Directions for this task:
Reproduce each of the entries below word for word, changing nothing.

Source records

──────────

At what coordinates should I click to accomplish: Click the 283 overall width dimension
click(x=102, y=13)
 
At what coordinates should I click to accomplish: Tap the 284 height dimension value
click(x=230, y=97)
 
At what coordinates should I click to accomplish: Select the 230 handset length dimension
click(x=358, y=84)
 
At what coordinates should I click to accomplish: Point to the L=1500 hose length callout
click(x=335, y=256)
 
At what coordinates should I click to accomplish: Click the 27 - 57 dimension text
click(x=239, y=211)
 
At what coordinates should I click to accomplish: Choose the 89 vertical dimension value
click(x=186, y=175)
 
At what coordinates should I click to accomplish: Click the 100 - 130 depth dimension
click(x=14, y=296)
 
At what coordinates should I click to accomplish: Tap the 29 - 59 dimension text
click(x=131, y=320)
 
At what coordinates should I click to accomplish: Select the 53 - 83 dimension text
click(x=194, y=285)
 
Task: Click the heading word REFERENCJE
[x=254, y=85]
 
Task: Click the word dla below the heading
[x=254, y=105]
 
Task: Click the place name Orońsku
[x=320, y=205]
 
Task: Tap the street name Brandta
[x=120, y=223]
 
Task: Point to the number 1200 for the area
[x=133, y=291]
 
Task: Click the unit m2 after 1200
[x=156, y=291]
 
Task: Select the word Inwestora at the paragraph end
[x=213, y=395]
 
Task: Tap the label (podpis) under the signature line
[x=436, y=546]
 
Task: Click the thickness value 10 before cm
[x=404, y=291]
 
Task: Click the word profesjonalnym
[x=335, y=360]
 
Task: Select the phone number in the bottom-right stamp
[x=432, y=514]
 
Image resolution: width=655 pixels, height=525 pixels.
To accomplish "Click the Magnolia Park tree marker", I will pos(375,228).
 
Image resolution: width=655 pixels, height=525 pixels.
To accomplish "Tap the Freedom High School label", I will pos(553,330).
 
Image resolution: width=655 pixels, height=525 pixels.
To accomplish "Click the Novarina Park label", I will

──────────

Reply to the exercise:
At what coordinates should I click to accomplish: Click the 283 overall width dimension
click(x=102, y=13)
 
At what coordinates should I click to accomplish: Tap the 284 height dimension value
click(x=230, y=97)
 
At what coordinates should I click to accomplish: Select the 230 handset length dimension
click(x=358, y=84)
 
At what coordinates should I click to accomplish: Point to the L=1500 hose length callout
click(x=335, y=256)
 
At what coordinates should I click to accomplish: Click the 27 - 57 dimension text
click(x=239, y=211)
 
At what coordinates should I click to accomplish: Choose the 89 vertical dimension value
click(x=186, y=175)
 
At what coordinates should I click to accomplish: Click the 100 - 130 depth dimension
click(x=14, y=296)
 
At what coordinates should I click to accomplish: Tap the 29 - 59 dimension text
click(x=131, y=320)
 
At what coordinates should I click to accomplish: Select the 53 - 83 dimension text
click(x=194, y=285)
 
Task: Click the heading word REFERENCJE
[x=254, y=85]
 
Task: Click the word dla below the heading
[x=254, y=105]
 
Task: Click the place name Orońsku
[x=320, y=205]
 
Task: Tap the street name Brandta
[x=120, y=223]
 
Task: Point to the number 1200 for the area
[x=133, y=291]
 
Task: Click the unit m2 after 1200
[x=156, y=291]
 
Task: Select the word Inwestora at the paragraph end
[x=213, y=395]
 
Task: Tap the label (podpis) under the signature line
[x=436, y=546]
 
Task: Click the thickness value 10 before cm
[x=404, y=291]
 
Task: Click the word profesjonalnym
[x=335, y=360]
 
Task: Select the phone number in the bottom-right stamp
[x=432, y=514]
 
Image resolution: width=655 pixels, height=525 pixels.
To accomplish "Click the Magnolia Park tree marker", I will pos(375,228).
 
Image resolution: width=655 pixels, height=525 pixels.
To accomplish "Tap the Freedom High School label", I will pos(553,330).
 
Image resolution: width=655 pixels, height=525 pixels.
To accomplish "Click the Novarina Park label", I will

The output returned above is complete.